Thursday, September 15, 2011

"The power of its sound to shake us to our very foundation, the unified stream of melody and the quite incomparable world of harmony. In the Dionysiac dithryamb man is simulated to the highest intensification of his symbolic powers; some-thing that he has never felt before urgently demands to be expressed: the destruction of the veil of maya, one-ness as the genius of humankind, indeed of nature itself."--The Birth of Tragedy, p. 21.



The video is the piece entitled "Cry" from Alvin Ailey's ballet, Revelations. The dance is set to a suite of three gospel songs: Alice Coltrane's "Something about John Coltrane," Laura Nyro's "Been on a Train," and The Voices of East Harlem "Right on. Be Free." Although Schopenhauer and maybe Nietzche would probably look down on the depictive/imitative qualities of these songs lyrically and perhaps melodically--I chose this particular video because to me it demonstrates the process of shedding of barriers and the slow taking over of the Dionysiac.
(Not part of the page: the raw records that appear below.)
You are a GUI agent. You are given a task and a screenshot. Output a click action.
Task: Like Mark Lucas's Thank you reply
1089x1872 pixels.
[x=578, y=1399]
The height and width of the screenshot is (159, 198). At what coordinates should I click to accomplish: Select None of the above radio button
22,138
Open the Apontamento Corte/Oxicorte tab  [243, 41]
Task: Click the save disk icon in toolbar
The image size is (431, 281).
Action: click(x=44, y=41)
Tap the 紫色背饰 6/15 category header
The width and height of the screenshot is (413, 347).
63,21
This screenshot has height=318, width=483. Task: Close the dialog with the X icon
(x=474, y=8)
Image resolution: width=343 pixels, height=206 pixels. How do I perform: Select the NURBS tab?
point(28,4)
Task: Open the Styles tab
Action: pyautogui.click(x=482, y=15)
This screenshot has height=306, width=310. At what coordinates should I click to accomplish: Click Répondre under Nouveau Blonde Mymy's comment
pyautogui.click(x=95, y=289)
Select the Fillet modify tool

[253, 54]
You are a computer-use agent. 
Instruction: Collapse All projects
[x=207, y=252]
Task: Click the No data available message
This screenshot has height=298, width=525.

The music seems to be working both within her and external to her--in moments she looks as if the music pulls her up off of her knees, thrusts her forward, and pulls at her limbs even as she tries to resist--like she is possessed by the music. The woman goes reluctantly but diligently through the motions forced by slavery/oppression (barriers created by man) and bursts of free, what looks like almost uncontrolled movement. To me this is the "destruction of the veil of maya," the forgetting of one's self and giving over to one's most primal urges--what Nietzche calls the nature of humankind. The self becomes utterly physical as the barriers (between man and man and man and nature itself) that are created by the mind melt away. Without these barriers, Nietzche notes that music compels us to express our true nature, and more so--to feel it and perceive it in the first place.

And just for kicks...if this isn't Dionysiac, I don't know what is...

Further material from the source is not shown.